J’y trouve la joie du lien direct à ce qui est autre. Un moment d’adhérence au déjà-là, à l’existant hors de soi. Un vécu de plain-pied qui demande à explorer ce qui semble venir à moi.
La photographie est l’histoire d’une rencontre avec la réalité du monde. Je sors pour me tourner vers elle, m’en nourrir, et m’y tenir.
L’approche photographique me permet de goûter ce qui est, et je creuse l’existant pour recueillir en lui sa puissance d’éloquence. Je la cherche dans ce qui fait l’apparaître du moment et la perception que j’en ai.
Comme la peau de ce qui est, la fugitive apparence des choses nous parle du réel. De ses structures et de ses forces, des mouvements en lui.
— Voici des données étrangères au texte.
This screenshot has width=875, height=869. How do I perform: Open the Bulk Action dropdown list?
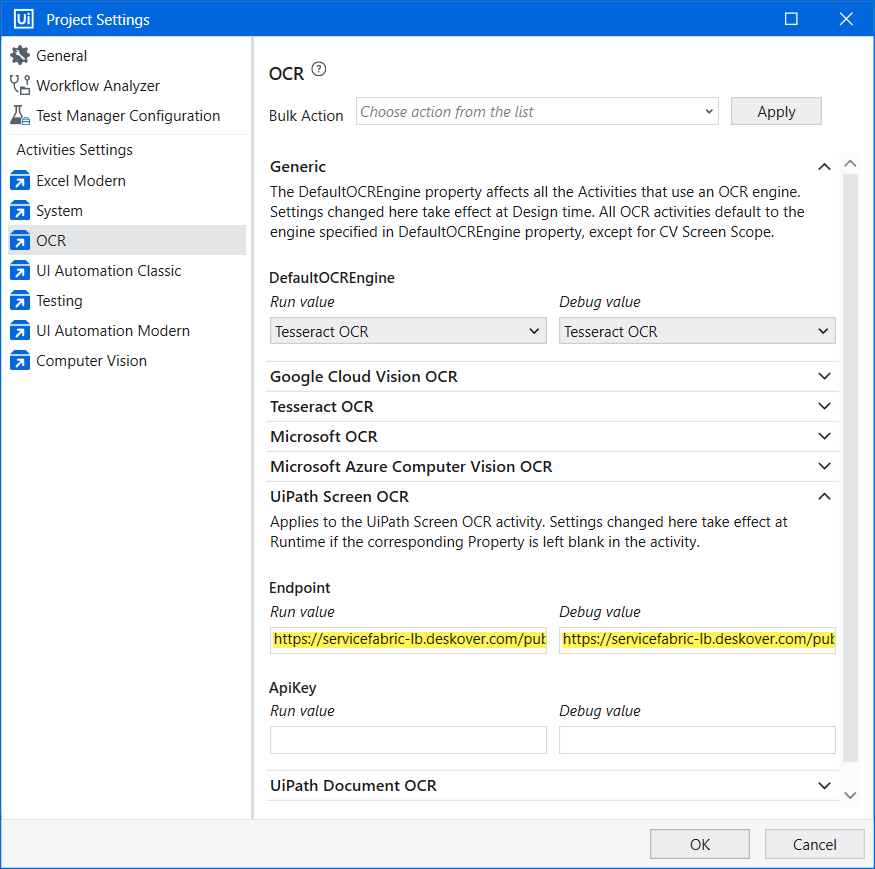[x=537, y=112]
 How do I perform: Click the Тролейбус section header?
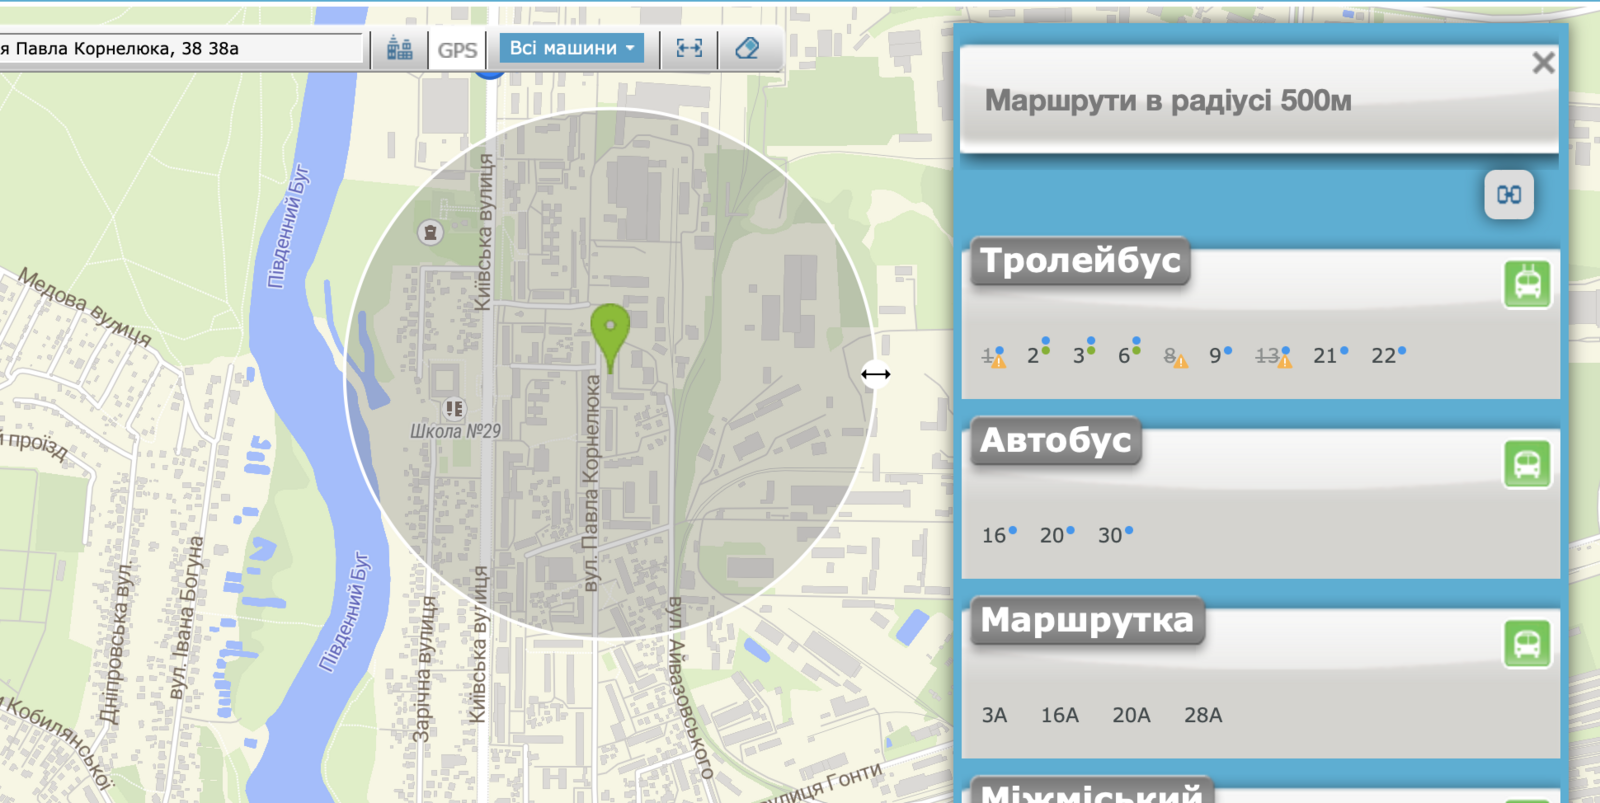1080,261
Les forces de ce flux insufflent à la forme sa présence singulière dans l’instant.
Entre densité et dématérialisation, sous la lumière du moment, l’apparaître se caractérise.
Pour un temps seulement.
Ce qui se montre ne durera pas, et de cette inévitable mouvance, je retiens la valeur de l’instant, de ce qu’il m’est donné à voir et à vivre. Des moments toujours neufs.
Il émane un parfum particulier de la découverte, un parfum où sourd l’ivresse de la quête.
Alors entre deux pôles je cherche l’œuvre. L’un d’eux, issu du réel, est un témoignage d’existence. L’autre est cette part au fond de moi, l’empreinte du moment vécu.